Posiadacze akcji CD Projektu w końcu mają powody do lepszego samopoczucia. Ich akcje we wtorek wyraźnie zyskują na wartości. Na półmetku sesji na warszawskiej giełdzie są wyceniane na 274 zł, czyli około 7 proc. wyżej niż dzień wcześniej.
To pierwsza sesja giełdowa z tak znaczącym wzrostem notowań CD Projektu od premiery gry "Cyberpunk 2077", która miała miejsce 10 grudnia. W tym czasie były dni, gdy akcje traciły na wartości po kilkanaście procent.

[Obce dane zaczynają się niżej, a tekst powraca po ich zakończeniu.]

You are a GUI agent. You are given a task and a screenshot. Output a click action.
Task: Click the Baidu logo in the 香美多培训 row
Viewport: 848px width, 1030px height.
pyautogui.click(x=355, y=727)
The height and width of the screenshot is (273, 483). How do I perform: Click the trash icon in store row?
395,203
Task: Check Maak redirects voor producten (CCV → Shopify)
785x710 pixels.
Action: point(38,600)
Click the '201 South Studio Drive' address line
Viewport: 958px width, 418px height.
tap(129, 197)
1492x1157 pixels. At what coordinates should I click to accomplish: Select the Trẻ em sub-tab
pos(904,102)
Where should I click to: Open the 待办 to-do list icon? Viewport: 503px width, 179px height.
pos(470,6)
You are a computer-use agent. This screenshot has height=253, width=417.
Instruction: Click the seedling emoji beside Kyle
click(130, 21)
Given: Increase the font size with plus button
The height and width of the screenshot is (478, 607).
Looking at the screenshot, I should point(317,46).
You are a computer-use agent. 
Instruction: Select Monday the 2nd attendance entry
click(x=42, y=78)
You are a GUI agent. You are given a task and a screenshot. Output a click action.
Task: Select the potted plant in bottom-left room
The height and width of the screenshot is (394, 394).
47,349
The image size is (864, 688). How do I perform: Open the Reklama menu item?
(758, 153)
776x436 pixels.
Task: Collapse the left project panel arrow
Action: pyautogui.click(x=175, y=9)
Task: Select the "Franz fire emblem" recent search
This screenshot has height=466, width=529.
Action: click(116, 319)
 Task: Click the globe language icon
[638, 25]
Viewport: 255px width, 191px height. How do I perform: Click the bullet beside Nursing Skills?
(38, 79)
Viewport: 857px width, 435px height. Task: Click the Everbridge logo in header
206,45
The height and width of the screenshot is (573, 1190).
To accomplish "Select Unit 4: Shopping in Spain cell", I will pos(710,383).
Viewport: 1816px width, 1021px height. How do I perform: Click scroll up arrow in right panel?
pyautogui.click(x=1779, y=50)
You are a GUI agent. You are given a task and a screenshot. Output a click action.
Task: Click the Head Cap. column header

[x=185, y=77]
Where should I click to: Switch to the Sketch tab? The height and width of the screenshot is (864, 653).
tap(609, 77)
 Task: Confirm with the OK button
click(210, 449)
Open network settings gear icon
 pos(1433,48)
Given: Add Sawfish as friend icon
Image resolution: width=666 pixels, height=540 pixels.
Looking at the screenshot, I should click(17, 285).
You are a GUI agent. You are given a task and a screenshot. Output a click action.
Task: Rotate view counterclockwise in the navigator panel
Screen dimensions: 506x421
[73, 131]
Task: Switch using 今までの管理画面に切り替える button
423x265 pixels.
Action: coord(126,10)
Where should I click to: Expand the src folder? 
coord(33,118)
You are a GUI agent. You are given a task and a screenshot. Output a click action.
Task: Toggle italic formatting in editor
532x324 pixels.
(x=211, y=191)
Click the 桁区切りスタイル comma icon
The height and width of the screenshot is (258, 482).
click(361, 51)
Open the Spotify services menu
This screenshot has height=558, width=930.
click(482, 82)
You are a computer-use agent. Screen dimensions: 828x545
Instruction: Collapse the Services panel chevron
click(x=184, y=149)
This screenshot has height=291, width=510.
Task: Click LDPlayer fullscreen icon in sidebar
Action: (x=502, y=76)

Czytaj więcej: NBP dalej osłabia złotego. Ma to sens? Prognozy na 2021 rok zakładają niższe kursy walut
Nastroje wśród inwestorów są lepsze, bo też więcej powodów do zadowolenia mają gracze. Wydane w weekend poprawki do gry na konsole w wielu branżowych serwisach zostały pozytywnie przyjęte.
Można więc mieć nadzieję, że największe błędy techniczne związane z Cyberpunkiem będą szybko naprawiane. A to może podtrzymać nadzieje na dobre wyniki sprzedaży gry.
Warto pamiętać, że po premierze poprzedniego hitu CD Projektu, czyli trzeciej części Wiedźmina, akcje na giełdzie też spadały przez blisko dwa tygodnie. Później jednak wróciły na falę wznoszącą. Choć oczywiście w przypadku Wiedźmina nie było tak wielkich problemów z grą jak przy Cyberpunku.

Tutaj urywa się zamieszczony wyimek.